Gelenin beklediğimiz kişi olabileceği aklımıza bile gelmez çünkü kendi
yalanlarımız kendi gözlerimizi köreltmiştir. Bu yüzden de o çok sağlam(!)
kalelerimiz ardına kendimizi hapseder, kapılarımızı kapatır kendi yalan ve
mutluluk oyunlarımızla memnun yaşamımızı sürdürürüz. Çünkü “mutsuz olduğunu
düşünemeyen insan mutludur” der ve o insana imreniriz bir yanımızla. Ve
işte tam bu sıralarda, kendimizden emin ve yalancı mutluluğumuzla barış
içindeyken beklemediğimiz, hesaplayamadığımız bir rüzgar çıkar,
beklemediğimiz bir yönden ve hiç hesaplamadığımız bir hızda eser, o sağlam
yalanlarla ördüğümüz kalemizin surlarını, kulelerini teker teker gözümüzün
önünde yıkar, yerle bir eder. Biri çıkmış, siz tam içeri girip kalenizin
kapısını ardınızdan kapatırken, o hiç kimselere açmadığınız kapının arasına
ayağını koymuştur. Siz de aslında bilinçaltındaki beklentilerinize çok uyan
bu durum karşısında direnememiş ve kapınızı açmışsınızdır. O, sizi kalenizde
zırhınızdan soyunmuş bir durumda yakalamış, ve zamanla tüm zayıflık ve
duygusallıklarınıza, itiraflarınıza, oyunsuz, yalansız dolansız doğal
halinize el koymuştur. İlk düşüşümüzü bu anda yaşarız, ardından da
diğerleri gelir. Onca sağlam olduğunu düşündüğümüz kalemiz içerden
fethedilmiş, onca savunma önlemlerimize karşın savaşmadan teslim alınmıştır.

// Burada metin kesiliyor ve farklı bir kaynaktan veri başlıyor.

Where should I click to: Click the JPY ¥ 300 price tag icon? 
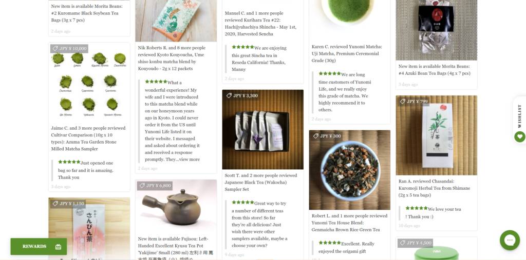pyautogui.click(x=316, y=136)
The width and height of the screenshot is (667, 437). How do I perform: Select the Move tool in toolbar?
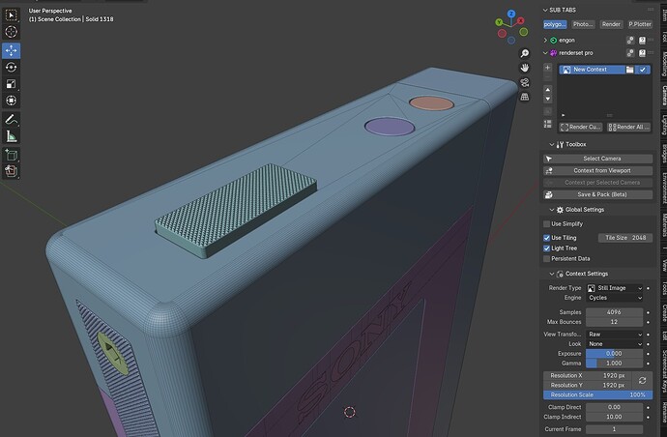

Önceleri aldatılmışlık duygusu içimizi yakar kavurur. Kendi yalanlarımızı
görmeye başlarız. Yalnızlık yeminleriniz yalandır. Yalnızlığınıza alışmış
olduğunuz yalandır. “Artık sevmeyeceğim” leriniz yalandır. “Bir daha asla
aşık olmam!” larınız yalandır. “Geçen seferki son hatamdı!” nız yalandır.
“Bir daha kimse bana bunları yaşatamaz!” larınız yalandır. Bunları
düşündükçe içinizi pişmanlıklar doldurur. Hem kendinize verdiğiniz onca
sözün hepsini teker teker ya da bir anda nasıl da geçersiz kıldığınızı
farketmenin, hem de kendinizi de bunca yalana inandırmanın pişmanlığı sarar
her yanınızı. Öte yandan, fethedilmekten hoşlanmışızdır bir yanımızla da ve
yavaş yavaş kendimizi yeni duruma alıştırmaya başlarız. Bazan yavaş bazen
hızlı, ama işte değişmeye başlamışızdır bir şekilde. Değişimin o karşı
durulmaz gücü sizi de önüne katıp götürmeye başlamıştır çoktan. Siz ya da O
farketmese de. Alışkanlıklarımızı yavaş yavaş değiştirmeye, hatta onların
bazılarını tümden terketmeye, sivri yanlarımızı törpülemeye başlar hatta
bunlardan hoşlanmaya başladığımızı da farkederiz ama hala itiraflardan
korkarız. Hem ona hem de kendimize. Acı vereceğini düşünür ve bunu
hissettiklerimizi hala ne kendimize ne de karşımızdakine belli etmemeye
çalışırız. Düşüşlerimizin bazıları bu arada gelmeye başlar. Kendimizle,
kendimizdeki değişimlerle o kadar meşgul bir durumdayızdır ki karşımızdaki
kişinin ne durumda olduğunun, sabrının taşmaya başladığının, ilgisizlik ve
umarsızlıklara sürüklendiğinin farkına bile varmayız. Geçen zaman içinde
yabancılaşmaya ve değişik tavırlar sergilemeye başlamıştır. Başlangıçta sizi
asla kırmayacak gibi görünen kişi sanki o değildir de sizi kırmak için eline
geçen her fırsatı kullanan, komplolar hazırlayan bir insan bulursunuz
karşınızda ya da böyle algılarsınız tavırlarını. Onda da geri dönülmez
değişimler başlamıştır çoktan ama siz bunları henüz görmeye ama iş işten
geçtikten sonra görmeye başlarsınız. Tam da sizin artık değişimlerinizi ona
ve kendinize itiraf edebilecek cesarete sahip olmaya başladığınızda bunlar
olmaktadır ama bu noktada son düşüşünüzü yaşarsınız. O çoktan gitmiştir. Ve
siz zırhsız, kabuksuz, korunmasız orada öylece kalakalırsınız. Ya kendinize
yeni bir kale örmek ya da bir zamanlar bırakıp gittiğiniz, kalenizin
dışındaki o dünyada bir daha, bir daha….denemeler yapmak zorundasınızdır.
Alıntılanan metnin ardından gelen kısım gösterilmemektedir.